I have been mainly using Ryan Sanpei’s clinch knot. I like the 80# test bowfishing line from 3 Rivers for tying it.  After trying a lot of things, I really liked the bowfishing line, so I ordered another 3 rolls of it, as it’s pretty cheap.  A lot of times I decide I like something, and then they quit making it.

https://www.3riversarchery.com/braided-nylon-bowfishing-line.html

Am I missing something here but in the picture looks like there are two places the arrow nock could rest on-no definitive edge like the brass.

Been using brass for almost 60 years with absolutely no issues, no cut tabs, no cut nocks, no slippage, very easy to adjust. FYI, the splice of the brass nock point should be directly opposite the arrow. This way there is no nock gouging nor any tab/glove cutting. Also just a little squeeze where the sharp edges of nock point takes care of the sharpness. When adjusting brace height do it in even numbers, 2, 4, 6 twists, etc. That way the splice will stay opposite the arrow.
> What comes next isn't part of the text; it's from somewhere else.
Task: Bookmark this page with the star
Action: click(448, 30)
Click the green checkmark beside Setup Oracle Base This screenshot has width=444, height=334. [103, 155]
Now for tie ons, I won't do them not because I can't learn how but because there is no definitive stop, slippage unless you glue it, then if you want to adjust it you can't. Have bought lots of used bows over the years with tie on nocking point. None of them were moveable and the vast majority were in the wrong place for my shooting so have to cut them off very carefully, urgh!

That said most of the brass nocking points I see on used bows are in the wrong place for my style but they are easily moved to a lower setting.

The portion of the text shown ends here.